Some clinicians have a concern that using stents for PBD might cause local tissue inflammation, which may lead to the technical difficulties during surgery. 30 Siddiqui et al. 28 performed a large multicenter, retrospective study of PBD with metal stents, and in their study, technical success and clinical success were achieved in all patients. And several other studies drove the similar conclusion that metal stents did not affect the surgery.11,13 In addition, Olsson et al. 16 did pathological examination by using the incisal margin tissue, and no severe histiocytosis and cholangitis have been found.

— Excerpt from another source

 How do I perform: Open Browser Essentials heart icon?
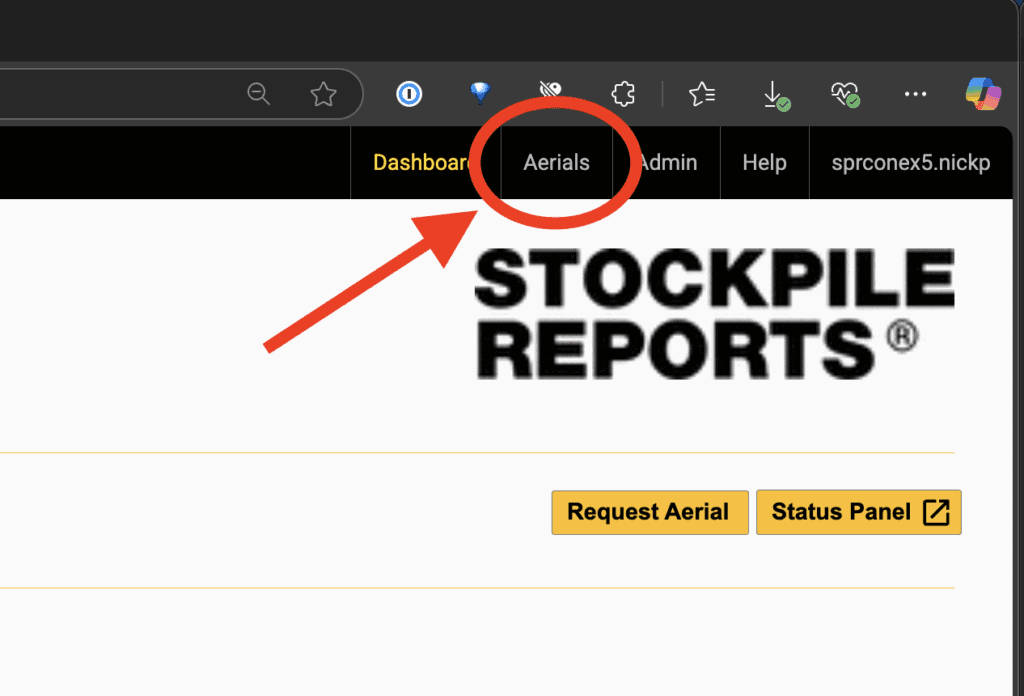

Finally, there were several limitations in the present meta-analysis. First, only four studies met our inclusion criteria, and therefore, the sample size was not large enough. Second, the criteria for PBD and the standard for reintervention in the included trials were different, which may lead to bias in this meta-analysis. Third, all trials did not provide detailed information about the length of the metal stents using in their studies, we cannot comment on whether the difference in the length of the metal stents is an effect factor on the results. Fourth, the drainage time was different among the four involved studies and that might lead to bias in the results of the present meta-analysis, but further subgroup analysis cannot be implemented to prove our conjecture because of the lack of sample size.
Conclusion
For patients with resectable or borderline resectable periampullary cancer and MDBO, the present meta-analysis demonstrated that there were lower rates of reintervention and PBD-related cholangitis in patients with metal stents than in patients with plastic stents. However, plastic stents have an obvious superiority over metal stents in terms of the incidence of PBD-related preoperative pancreatitis. Also, there were no significant differences between the two types of stents in terms of the incidence of postoperative complications. More RCTs are required to support this conclusion and provide more detailed information about the complications and treatment. Meanwhile, a uniform standard for the PBD is required in patients with MDBO.
Footnotes
Disclosure Statement
No competing financial interests exist.